Conti pubblici, fisco, fossili, autonomia, balneari: sono diversi i capitoli su cui Bruxelles mette in guardia l’Italia

Ma l’Ue non striglia Roma solo sul Pnrr. Conti pubblici, fisco, fossili, autonomia, balneari: sono diversi i capitoli su cui l’esecutivo comunitario mette in guardia il nostro Paese. L’Italia, nel 2023, registra deficit e debito eccessivo, oltre che squilibri macrofinanziari, dice l’Europa. Ma se la Commissione ha già annunciato a marzo che non proporrà l’apertura di nuove procedure per i disavanzi eccessivi ora, allo stesso tempo, il monitoraggio del disavanzo e l’evoluzione del debito continueranno e la Commissione proporrà al Consiglio di avviare procedure per i disavanzi eccessivi basate sul disavanzo nella primavera del 2024 sulla base dei dati di consuntivo per il 2023.

Dunque l’Italia rischia pure la procedura d’infrazione il prossimo anno. La Commissione Ue chiede, poi, all’Italia di ridurre ulteriormente le imposte sul lavoro e rendere più efficiente il sistema tributario, preservando la progressività del sistema tributario. Si tratta di un no alla flat tax. L’Italia, è l’altro avvertimento, dovrebbe allineare i valori catastali con gli attuali valori di mercato. Ovvero attuare la riforma del catasto, su cui le destre da sempre hanno opposto resistenza. La Commissione europea raccomanda, inoltre, all’Italia di ridurre la dipendenza dai combustibili fossili. Faro infine sui rischi che l’Autonomia differenziata comporta in termini di costi economici e di aumento delle disuguaglianze.

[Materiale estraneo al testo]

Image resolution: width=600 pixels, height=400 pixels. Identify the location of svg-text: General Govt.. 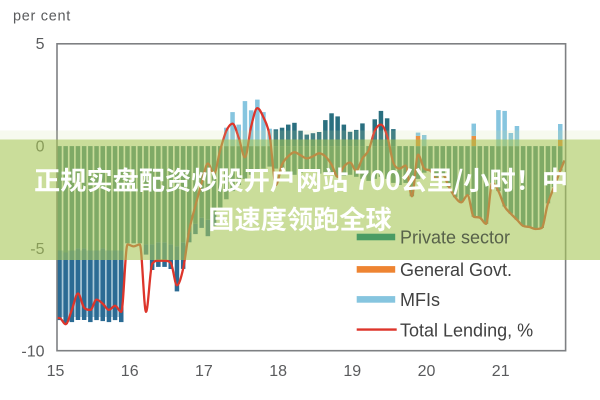
(456, 270).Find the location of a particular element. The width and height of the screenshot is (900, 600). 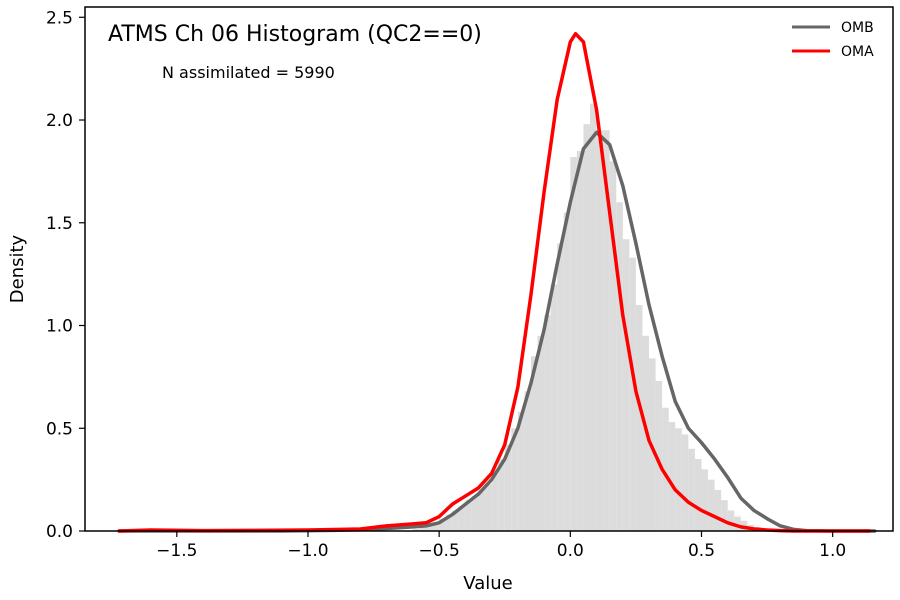

y-tick-label: 2.0 is located at coordinates (60, 121).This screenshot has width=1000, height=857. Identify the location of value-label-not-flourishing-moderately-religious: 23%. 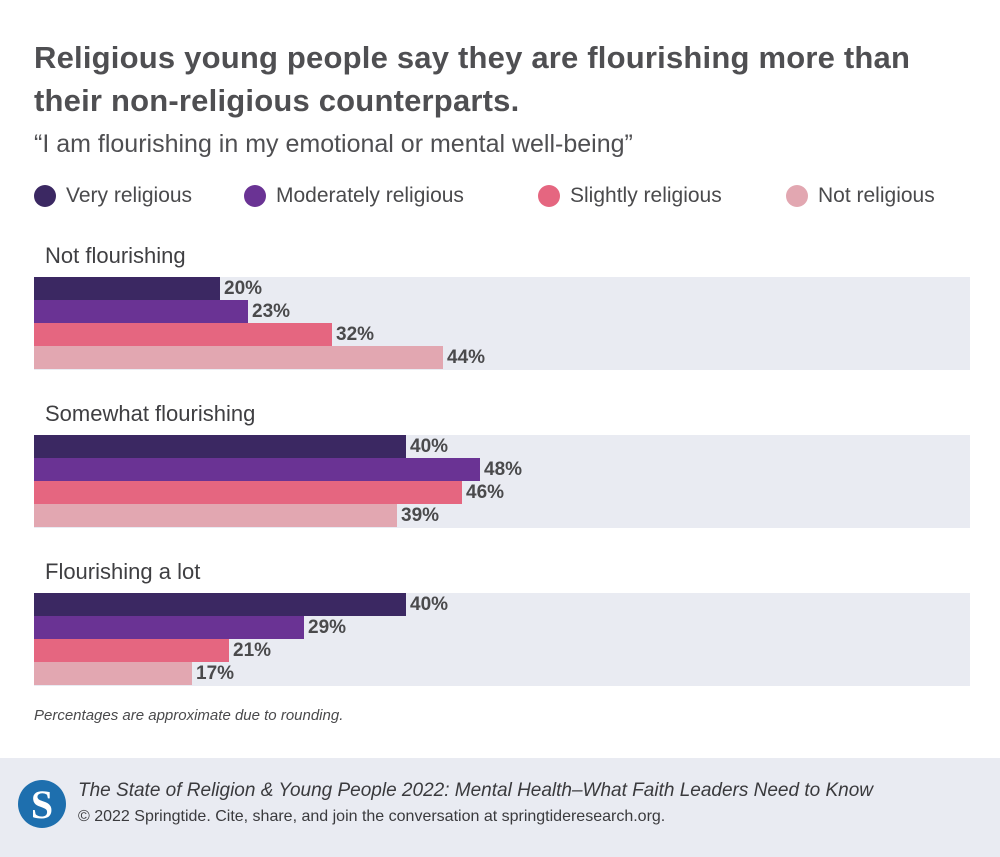
(272, 312).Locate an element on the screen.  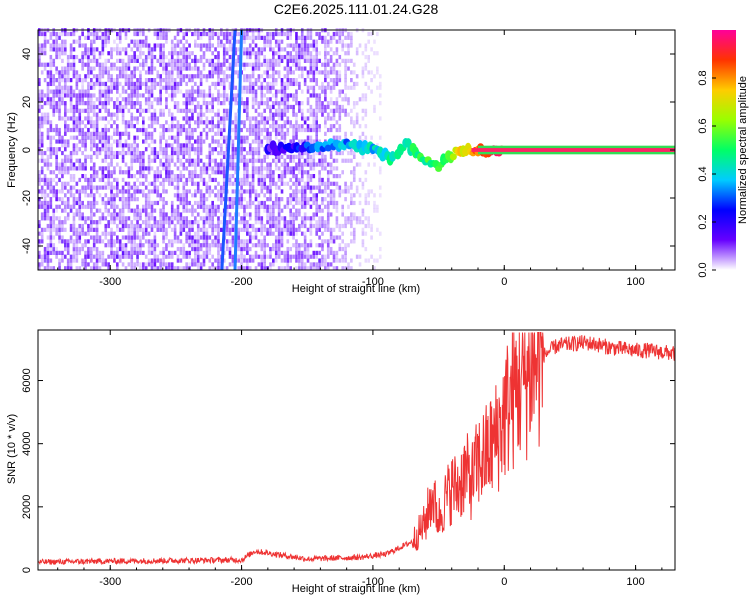
snr-y-tick-label: 6000 is located at coordinates (27, 380).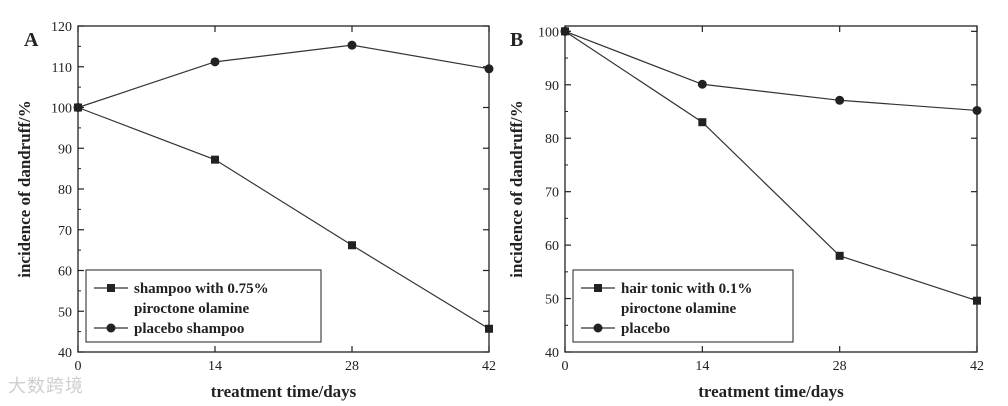 The width and height of the screenshot is (1008, 406). I want to click on legend-label: placebo, so click(646, 329).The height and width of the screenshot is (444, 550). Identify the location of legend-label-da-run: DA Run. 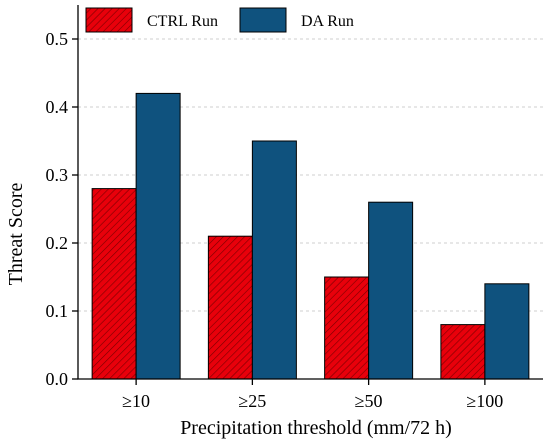
(328, 22).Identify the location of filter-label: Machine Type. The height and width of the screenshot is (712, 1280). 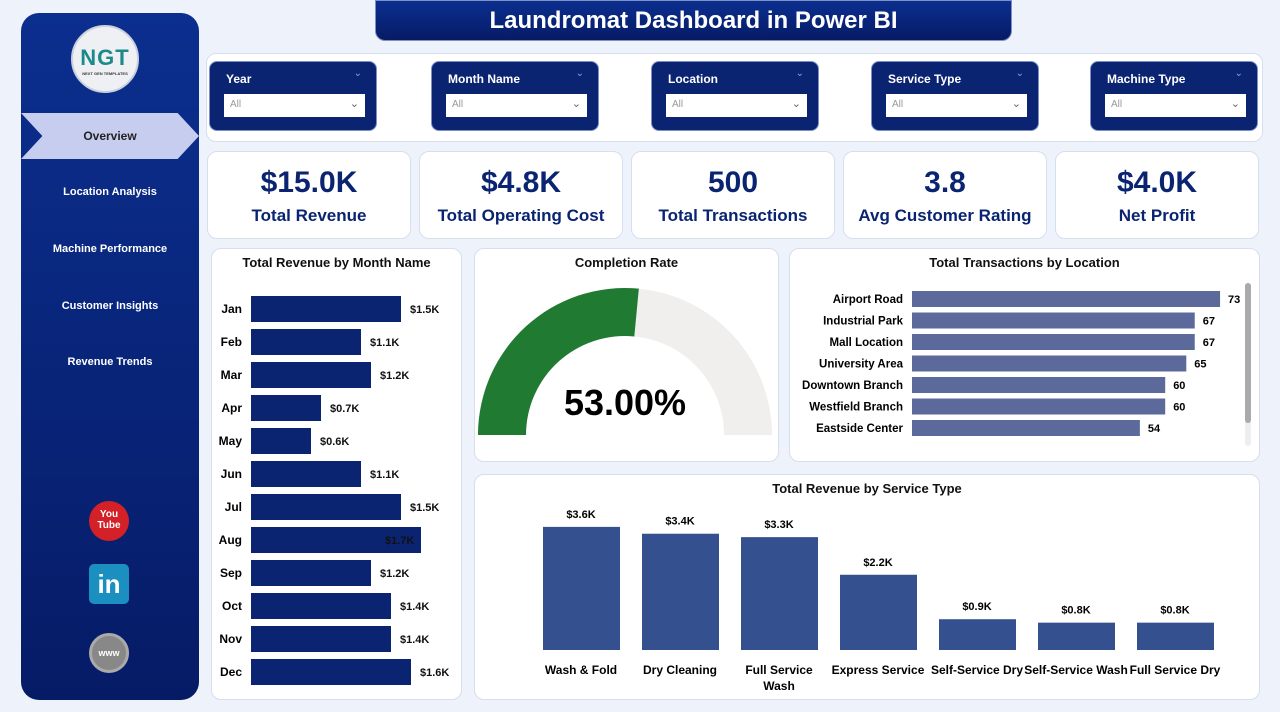
(1146, 79).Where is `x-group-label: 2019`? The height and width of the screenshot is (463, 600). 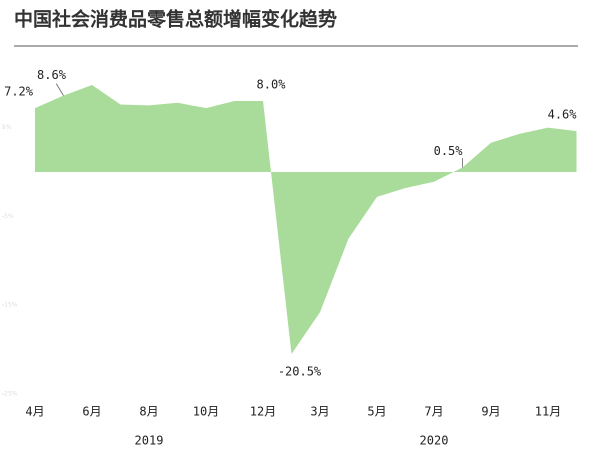 x-group-label: 2019 is located at coordinates (150, 441).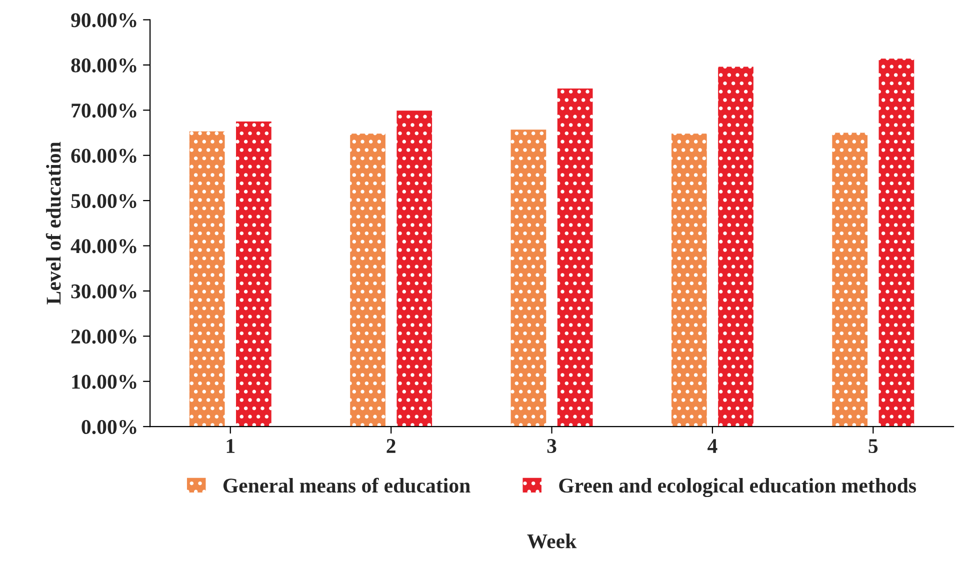 Image resolution: width=968 pixels, height=565 pixels. What do you see at coordinates (104, 65) in the screenshot?
I see `y-tick-label: 80.00%` at bounding box center [104, 65].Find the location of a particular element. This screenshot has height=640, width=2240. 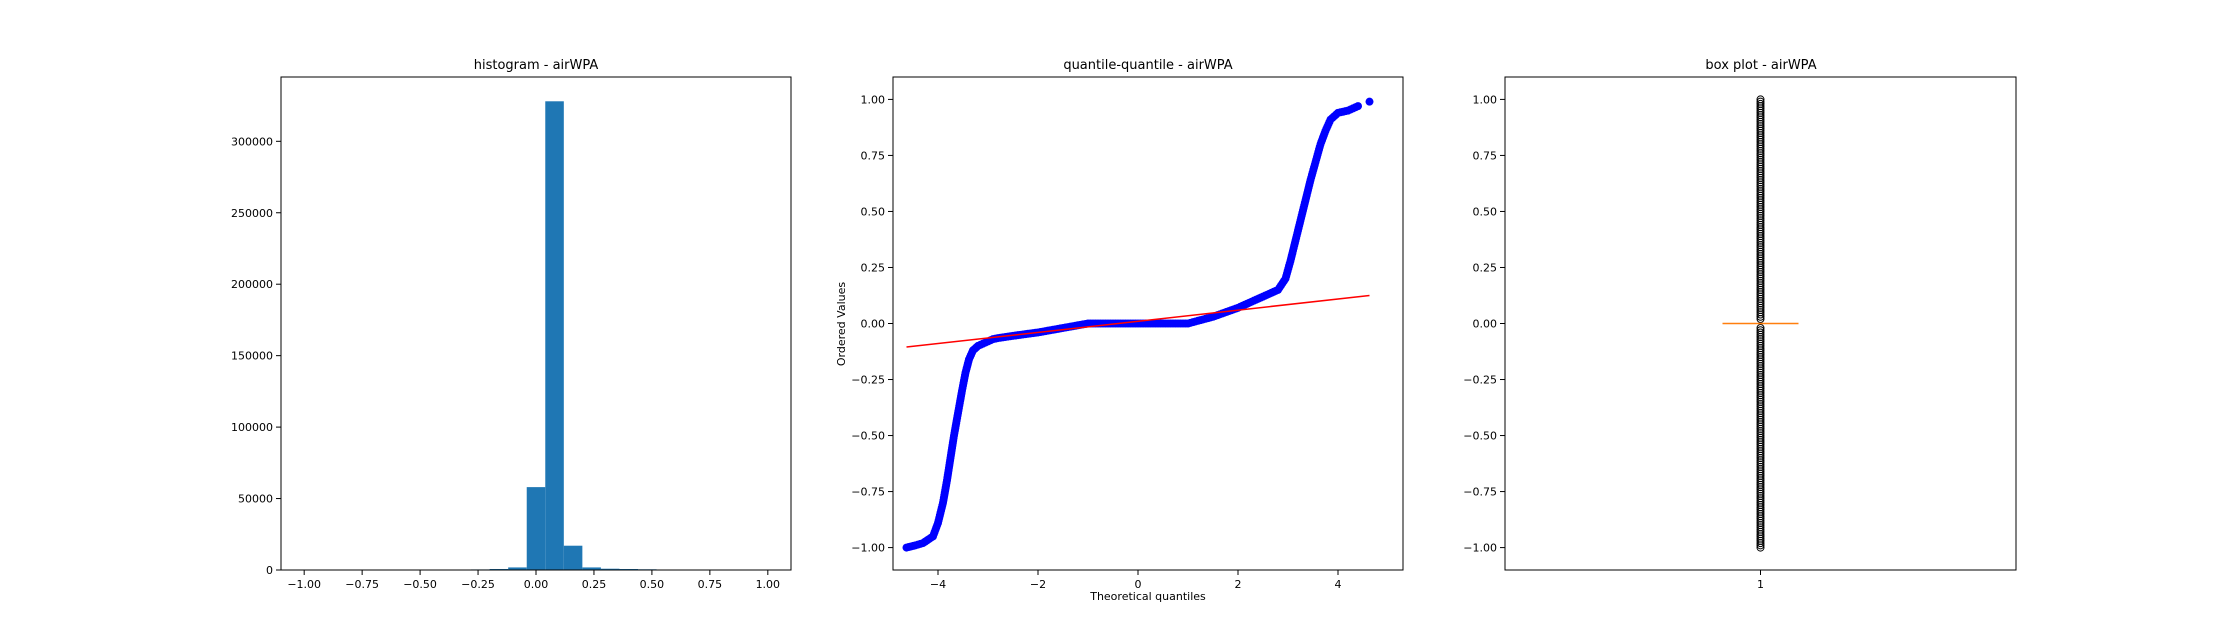

y-tick-label: 100000 is located at coordinates (252, 428).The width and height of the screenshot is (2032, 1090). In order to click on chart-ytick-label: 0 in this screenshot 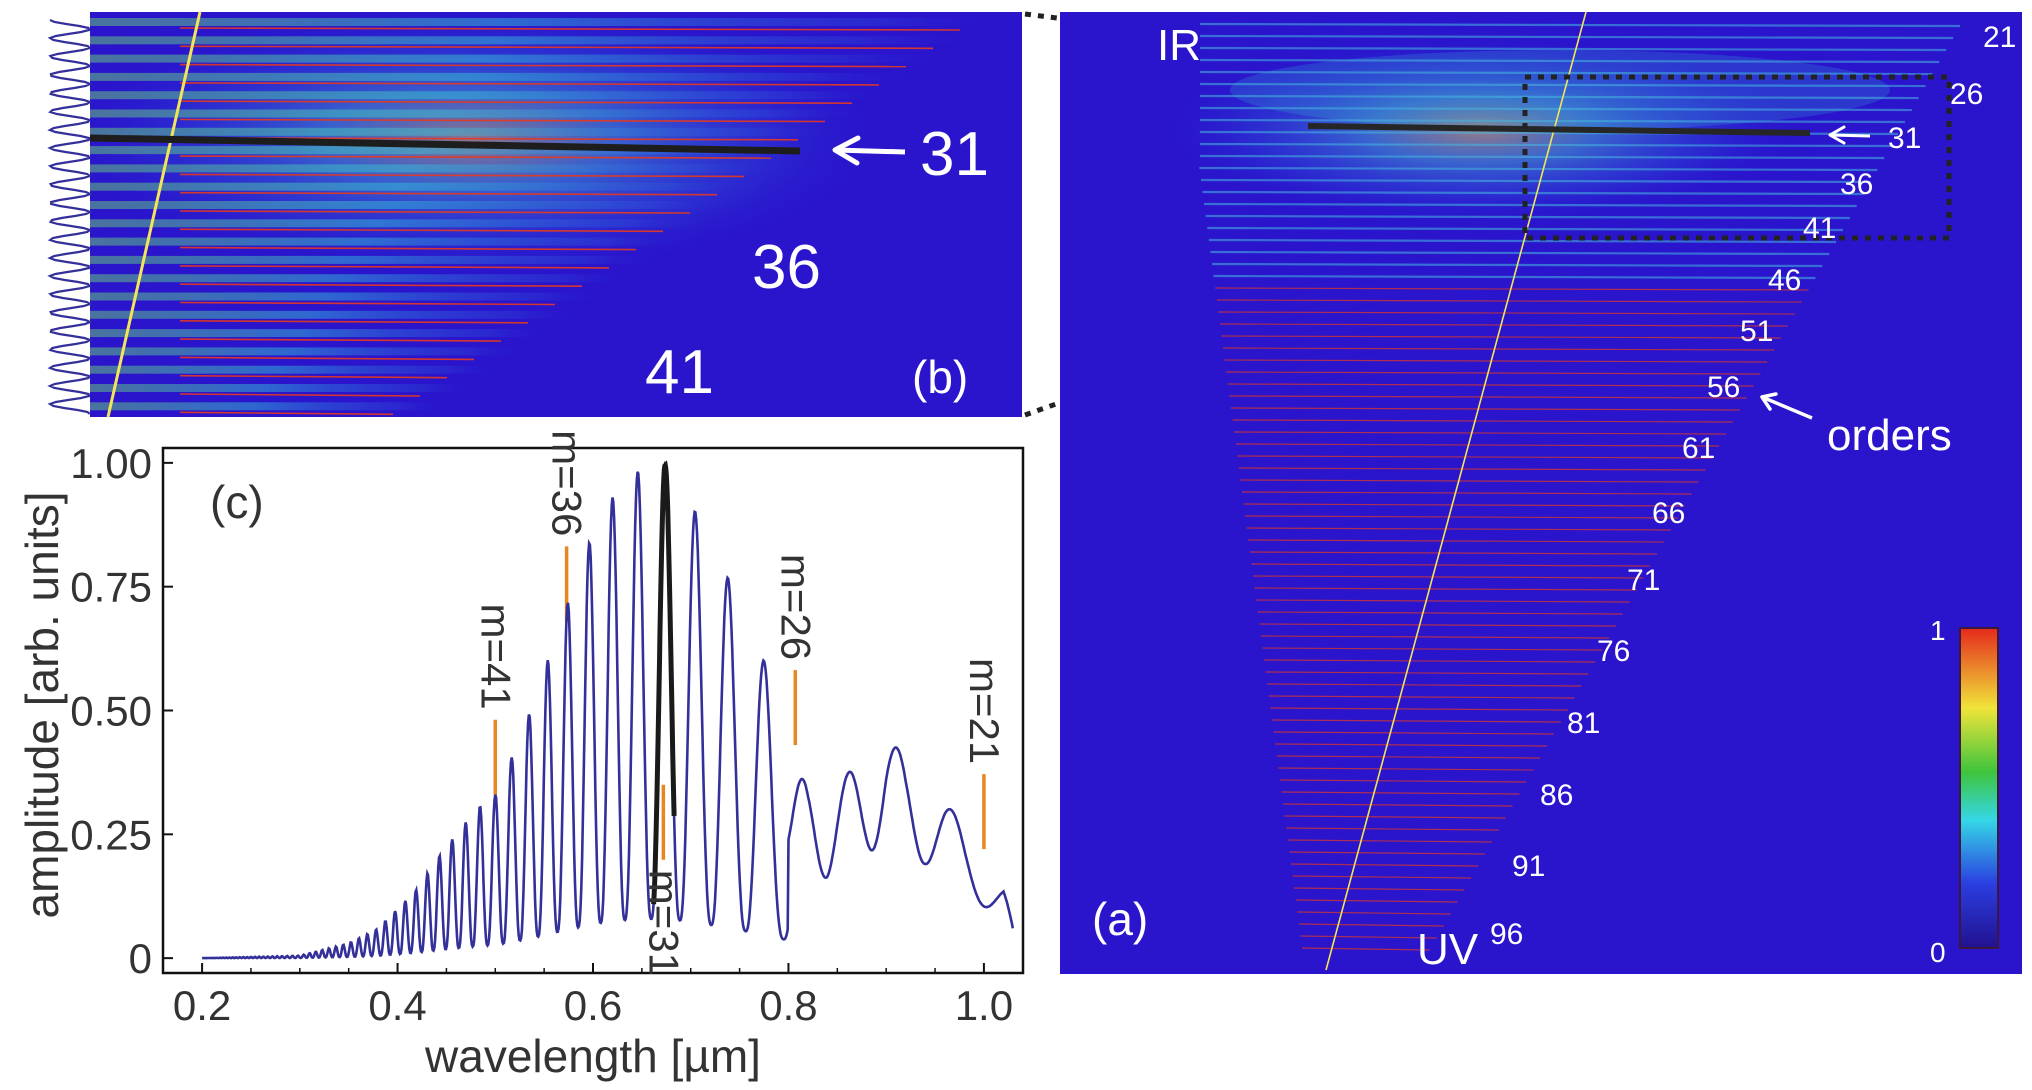, I will do `click(140, 958)`.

In Italia “le proposte per aumentare l’autonomia regionale rischiano di aumentare la complessità del quadro fiscale”, dice la Commissione Ue. “La legge richiede che questa riforma sia neutrale dal punto di vista del bilancio pubblico – ricorda -. Tuttavia, senza risorse aggiuntive, potrebbe risultare difficile fornire gli stessi livelli essenziali di servizi in regioni storicamente a bassa spesa, anche per la mancanza di un meccanismo perequativo. Nel complesso, la riforma prevista dalla nuova legge quadro rischia di mettere a repentaglio la capacità del governo di indirizzare la spesa pubblica”. La Commissione ha evidenziato poi i “continui ritardi” nell’avvio delle gare sulle concessioni balneari.